• [Required work] Output only the lines below from the one containing "Click the Export" to the one containing "Task: Click the insert chart icon", exactly as written, both ends kept.

Stored data:
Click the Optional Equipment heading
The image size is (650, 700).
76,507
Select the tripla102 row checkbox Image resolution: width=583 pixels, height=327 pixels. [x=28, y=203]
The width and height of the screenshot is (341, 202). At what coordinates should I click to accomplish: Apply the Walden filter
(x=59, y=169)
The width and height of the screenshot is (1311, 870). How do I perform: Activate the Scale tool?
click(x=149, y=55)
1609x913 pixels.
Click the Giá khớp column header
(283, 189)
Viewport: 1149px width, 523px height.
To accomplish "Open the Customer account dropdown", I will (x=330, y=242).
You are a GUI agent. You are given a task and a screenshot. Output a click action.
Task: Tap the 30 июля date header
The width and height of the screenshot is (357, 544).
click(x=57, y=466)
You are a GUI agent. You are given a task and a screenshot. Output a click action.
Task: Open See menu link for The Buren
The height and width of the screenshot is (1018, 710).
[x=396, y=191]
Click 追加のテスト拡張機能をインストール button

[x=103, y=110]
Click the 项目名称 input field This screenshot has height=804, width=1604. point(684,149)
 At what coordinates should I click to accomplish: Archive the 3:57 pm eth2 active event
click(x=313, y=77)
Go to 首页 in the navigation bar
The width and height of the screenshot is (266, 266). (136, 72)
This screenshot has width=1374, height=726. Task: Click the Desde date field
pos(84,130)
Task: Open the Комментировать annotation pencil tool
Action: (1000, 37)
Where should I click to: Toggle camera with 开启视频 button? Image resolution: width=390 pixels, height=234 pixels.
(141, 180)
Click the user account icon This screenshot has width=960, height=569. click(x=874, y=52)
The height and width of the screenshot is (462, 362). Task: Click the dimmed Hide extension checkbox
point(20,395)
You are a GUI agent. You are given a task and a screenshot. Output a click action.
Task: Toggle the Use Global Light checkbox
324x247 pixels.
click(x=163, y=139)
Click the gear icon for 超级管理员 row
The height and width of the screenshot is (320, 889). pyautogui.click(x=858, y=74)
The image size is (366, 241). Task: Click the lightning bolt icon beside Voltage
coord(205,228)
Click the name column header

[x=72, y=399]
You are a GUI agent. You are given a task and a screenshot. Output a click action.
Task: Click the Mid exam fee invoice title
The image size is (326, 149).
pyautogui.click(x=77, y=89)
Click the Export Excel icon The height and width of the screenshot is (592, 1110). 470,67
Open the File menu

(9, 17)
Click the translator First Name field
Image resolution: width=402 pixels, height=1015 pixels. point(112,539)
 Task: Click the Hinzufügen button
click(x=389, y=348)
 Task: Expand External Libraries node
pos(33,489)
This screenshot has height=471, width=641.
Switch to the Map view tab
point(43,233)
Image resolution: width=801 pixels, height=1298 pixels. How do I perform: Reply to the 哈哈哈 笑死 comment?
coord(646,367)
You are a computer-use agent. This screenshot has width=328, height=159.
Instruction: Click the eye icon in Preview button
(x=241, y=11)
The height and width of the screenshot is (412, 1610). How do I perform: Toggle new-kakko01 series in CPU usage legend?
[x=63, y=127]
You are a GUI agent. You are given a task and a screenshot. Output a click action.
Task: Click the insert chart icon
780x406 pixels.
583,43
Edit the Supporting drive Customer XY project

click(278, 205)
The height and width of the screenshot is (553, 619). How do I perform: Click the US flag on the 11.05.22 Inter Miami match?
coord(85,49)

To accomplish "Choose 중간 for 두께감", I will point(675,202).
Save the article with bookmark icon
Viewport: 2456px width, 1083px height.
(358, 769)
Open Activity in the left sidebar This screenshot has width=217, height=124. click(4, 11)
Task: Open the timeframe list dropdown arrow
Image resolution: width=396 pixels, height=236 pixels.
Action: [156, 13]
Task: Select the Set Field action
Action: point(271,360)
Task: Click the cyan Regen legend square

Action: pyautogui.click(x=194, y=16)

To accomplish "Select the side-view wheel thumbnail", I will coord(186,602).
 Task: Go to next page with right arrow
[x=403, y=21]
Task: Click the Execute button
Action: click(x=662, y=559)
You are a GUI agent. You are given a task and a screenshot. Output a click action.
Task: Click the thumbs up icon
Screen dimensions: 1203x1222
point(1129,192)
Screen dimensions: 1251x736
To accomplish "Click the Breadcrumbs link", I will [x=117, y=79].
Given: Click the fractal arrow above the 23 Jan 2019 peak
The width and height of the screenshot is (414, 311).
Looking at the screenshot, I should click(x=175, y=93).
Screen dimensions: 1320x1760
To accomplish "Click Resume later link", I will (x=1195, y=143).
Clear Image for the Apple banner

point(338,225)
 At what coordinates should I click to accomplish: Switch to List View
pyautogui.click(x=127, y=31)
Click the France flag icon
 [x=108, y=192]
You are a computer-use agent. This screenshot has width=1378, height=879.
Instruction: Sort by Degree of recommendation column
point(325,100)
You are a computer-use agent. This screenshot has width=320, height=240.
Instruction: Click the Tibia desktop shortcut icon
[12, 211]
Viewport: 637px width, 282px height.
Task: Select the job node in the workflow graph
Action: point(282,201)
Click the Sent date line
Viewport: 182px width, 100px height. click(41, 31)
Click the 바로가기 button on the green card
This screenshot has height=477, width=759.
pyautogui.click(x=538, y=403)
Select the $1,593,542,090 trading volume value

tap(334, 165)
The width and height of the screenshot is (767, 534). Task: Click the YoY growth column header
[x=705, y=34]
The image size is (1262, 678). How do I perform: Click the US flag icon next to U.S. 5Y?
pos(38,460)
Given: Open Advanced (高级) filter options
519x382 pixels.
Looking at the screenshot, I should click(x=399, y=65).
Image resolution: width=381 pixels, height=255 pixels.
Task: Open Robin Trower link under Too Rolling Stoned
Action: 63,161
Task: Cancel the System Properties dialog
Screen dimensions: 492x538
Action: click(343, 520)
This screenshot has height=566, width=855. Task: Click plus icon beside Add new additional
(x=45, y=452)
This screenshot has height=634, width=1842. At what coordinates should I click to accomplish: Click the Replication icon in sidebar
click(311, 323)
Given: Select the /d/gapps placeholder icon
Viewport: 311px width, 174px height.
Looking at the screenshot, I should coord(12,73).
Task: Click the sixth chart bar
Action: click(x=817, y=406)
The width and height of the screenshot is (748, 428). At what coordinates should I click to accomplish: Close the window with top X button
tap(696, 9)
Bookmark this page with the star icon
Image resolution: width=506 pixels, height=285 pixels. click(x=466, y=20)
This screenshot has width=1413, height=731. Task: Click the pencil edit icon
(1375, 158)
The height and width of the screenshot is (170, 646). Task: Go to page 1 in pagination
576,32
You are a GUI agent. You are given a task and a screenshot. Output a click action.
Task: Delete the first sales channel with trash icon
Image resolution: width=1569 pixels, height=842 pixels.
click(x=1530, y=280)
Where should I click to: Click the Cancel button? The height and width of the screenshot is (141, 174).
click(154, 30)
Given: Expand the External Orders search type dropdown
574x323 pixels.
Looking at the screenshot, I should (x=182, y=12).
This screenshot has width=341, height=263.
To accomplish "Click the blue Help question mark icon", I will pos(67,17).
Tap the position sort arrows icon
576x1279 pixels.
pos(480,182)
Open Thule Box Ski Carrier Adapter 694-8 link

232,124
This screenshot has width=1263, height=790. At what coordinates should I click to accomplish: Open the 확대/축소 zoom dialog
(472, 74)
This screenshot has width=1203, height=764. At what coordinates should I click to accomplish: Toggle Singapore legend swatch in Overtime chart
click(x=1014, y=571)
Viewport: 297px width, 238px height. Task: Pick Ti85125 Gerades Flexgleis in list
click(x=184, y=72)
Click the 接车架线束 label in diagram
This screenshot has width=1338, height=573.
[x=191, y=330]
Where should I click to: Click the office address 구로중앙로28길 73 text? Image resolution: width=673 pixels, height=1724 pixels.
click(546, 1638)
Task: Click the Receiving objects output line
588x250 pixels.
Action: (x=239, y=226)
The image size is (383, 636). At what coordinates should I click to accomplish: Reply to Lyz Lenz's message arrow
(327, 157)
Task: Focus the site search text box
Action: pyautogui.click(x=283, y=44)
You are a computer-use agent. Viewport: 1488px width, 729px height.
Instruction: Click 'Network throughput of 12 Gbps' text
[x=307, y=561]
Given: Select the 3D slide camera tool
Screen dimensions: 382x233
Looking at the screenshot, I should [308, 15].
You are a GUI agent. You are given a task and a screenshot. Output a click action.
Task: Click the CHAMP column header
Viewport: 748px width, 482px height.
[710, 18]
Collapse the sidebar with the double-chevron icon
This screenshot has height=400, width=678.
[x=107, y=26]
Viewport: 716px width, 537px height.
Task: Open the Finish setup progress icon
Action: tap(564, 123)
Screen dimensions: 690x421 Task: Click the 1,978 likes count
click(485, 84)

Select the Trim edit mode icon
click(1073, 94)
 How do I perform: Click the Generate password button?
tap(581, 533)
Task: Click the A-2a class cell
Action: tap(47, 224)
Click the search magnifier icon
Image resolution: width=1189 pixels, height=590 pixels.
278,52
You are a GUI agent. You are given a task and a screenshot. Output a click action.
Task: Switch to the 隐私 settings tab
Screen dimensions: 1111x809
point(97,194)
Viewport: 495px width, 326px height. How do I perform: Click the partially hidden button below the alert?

• [Your solution]
Click the Export Excel icon The height and width of the screenshot is (592, 1110). 470,67
Open the File menu

(9, 17)
Click the translator First Name field
Image resolution: width=402 pixels, height=1015 pixels. point(112,539)
 Task: Click the Hinzufügen button
click(x=389, y=348)
 Task: Expand External Libraries node
pos(33,489)
This screenshot has height=471, width=641.
Switch to the Map view tab
point(43,233)
Image resolution: width=801 pixels, height=1298 pixels. How do I perform: Reply to the 哈哈哈 笑死 comment?
coord(646,367)
You are a computer-use agent. This screenshot has width=328, height=159.
Instruction: Click the eye icon in Preview button
(x=241, y=11)
The height and width of the screenshot is (412, 1610). How do I perform: Toggle new-kakko01 series in CPU usage legend?
[x=63, y=127]
You are a GUI agent. You are given a task and a screenshot. Output a click action.
Task: Click the insert chart icon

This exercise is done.